Am 8.4.2003 wies das Registergericht die Anmeldung mit der Begründung zurück, die Sitzverlegung ins Ausland sei auch unter Berücksichtigung der neueren Rechtsprechung des EuGH nicht eintragungsfähig. Bei tatsächlicher Verlegung des Sitzes nach Portugal sei die Auflösung der Gesellschaft anzumelden.
Der hiergegen eingelegten Beschwerde der Betroffenen half das Registergericht nicht ab.

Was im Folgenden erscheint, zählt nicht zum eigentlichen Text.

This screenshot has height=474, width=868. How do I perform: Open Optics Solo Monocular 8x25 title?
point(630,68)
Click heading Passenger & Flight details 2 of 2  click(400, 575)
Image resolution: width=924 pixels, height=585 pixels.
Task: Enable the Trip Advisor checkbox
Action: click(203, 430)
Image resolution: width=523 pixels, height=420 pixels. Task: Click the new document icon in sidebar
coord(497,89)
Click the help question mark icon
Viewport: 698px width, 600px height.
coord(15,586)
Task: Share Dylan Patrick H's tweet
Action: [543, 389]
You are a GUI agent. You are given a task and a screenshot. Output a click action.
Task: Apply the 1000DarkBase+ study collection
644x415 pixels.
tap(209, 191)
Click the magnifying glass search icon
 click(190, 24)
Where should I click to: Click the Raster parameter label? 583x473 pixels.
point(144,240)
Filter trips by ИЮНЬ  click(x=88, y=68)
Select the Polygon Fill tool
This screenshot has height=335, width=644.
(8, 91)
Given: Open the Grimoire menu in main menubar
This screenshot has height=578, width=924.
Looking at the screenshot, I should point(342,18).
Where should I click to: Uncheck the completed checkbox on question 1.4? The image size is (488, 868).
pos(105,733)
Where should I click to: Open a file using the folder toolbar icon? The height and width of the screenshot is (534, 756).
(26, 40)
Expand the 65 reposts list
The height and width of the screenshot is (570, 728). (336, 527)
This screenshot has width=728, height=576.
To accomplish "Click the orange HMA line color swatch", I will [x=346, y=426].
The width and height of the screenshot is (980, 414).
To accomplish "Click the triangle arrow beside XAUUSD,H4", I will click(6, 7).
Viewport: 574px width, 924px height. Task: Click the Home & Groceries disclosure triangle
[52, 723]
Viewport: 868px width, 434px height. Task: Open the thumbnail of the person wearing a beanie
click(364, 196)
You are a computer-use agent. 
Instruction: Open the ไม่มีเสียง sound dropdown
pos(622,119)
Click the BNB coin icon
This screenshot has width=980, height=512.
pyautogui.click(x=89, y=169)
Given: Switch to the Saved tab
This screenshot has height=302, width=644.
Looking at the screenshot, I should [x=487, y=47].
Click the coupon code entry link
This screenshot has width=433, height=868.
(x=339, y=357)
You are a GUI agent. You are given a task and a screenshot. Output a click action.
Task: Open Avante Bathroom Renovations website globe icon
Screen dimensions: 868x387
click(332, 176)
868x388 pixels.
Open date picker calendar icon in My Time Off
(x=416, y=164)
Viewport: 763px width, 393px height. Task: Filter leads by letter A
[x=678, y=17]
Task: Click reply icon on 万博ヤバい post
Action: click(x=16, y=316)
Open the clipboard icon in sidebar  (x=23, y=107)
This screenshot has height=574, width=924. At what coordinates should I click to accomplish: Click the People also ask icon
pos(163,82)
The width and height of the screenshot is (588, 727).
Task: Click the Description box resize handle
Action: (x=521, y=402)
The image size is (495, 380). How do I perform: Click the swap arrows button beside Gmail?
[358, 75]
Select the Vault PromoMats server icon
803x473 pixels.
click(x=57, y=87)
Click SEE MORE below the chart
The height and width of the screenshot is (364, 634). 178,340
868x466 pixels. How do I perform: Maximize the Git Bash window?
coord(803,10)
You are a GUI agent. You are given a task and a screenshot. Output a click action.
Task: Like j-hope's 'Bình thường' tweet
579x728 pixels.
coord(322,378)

Mit Beschluss vom 31.7.2003 hat das LG die Beschwerde zurückgewiesen. Hiergegen richtet sich die weitere Beschwerde der Betroffenen.
Die Gesellschaft wurde inzwischen in das nationale portugiesische Handelsregister eingetragen.
II. Die weitere Beschwerde ist zulässig. Sie ist jedoch nicht begründet.
1. Das LG hat in seiner Entscheidung ausgeführt:
Gegenstand des Beschwerdeverfahrens sei nur die Frage, ob das deutsche Registergericht die Sitzverlegung nach Portugal einzutragen habe. Ob die Gesellschaft bei einer Sitzverlegung ins Ausland aufgelöst werde, bedürfe hier keiner Erörterung.
Eine dem deutschen Gesellschaftsrecht unterliegende GmbH müsse gem. §§ 4a, 7 GmbHG ihren im Gesellschaftsvertrag bestimmten Sitz im Inland haben. Andernfalls könne sie nicht zum Handelsregister angemeldet werden. Sonderregelungen bestünden nur für Zweigniederlassungen von Gesellschaften mit ausländischem Hauptsitz (vgl. §§ 13d ff. HGB).
Folgerichtig könne eine in Deutschland gegründete Gesellschaft ihren satzungsmäßigen Sitz nicht ins Ausland verlegen, ohne ihre Rechtspersönlichkeit zu verlieren. Nach diesem Sitz bestimme sich - wie der EuGH in der "Überseering"-Entscheidung (EuGH v. 5.11.2002 - Rs. C-208/00, MDR 2003, 96 = GmbHR 2002, 1137 = AG 2003, 37 = BB 2002, 2402) betont habe - ihre Zugehörigkeit zur Rechtsordnung eines Europäischen Mitgliedsstaates.
Hierin liege auch kein Verstoß gegen Art. 43 und 48 EGV. Diese Bestimmungen regelten nur die tatsächliche Niederlassungsfreiheit, welche aber der Gesellschaft gewährleistet sei, weil sie - unter Beibehaltung ihres satzungsmäßigen Sitzes in Deutschland - z.B. ihre tatsächliche Geschäftstätigkeit nach Portugal verlegen könne.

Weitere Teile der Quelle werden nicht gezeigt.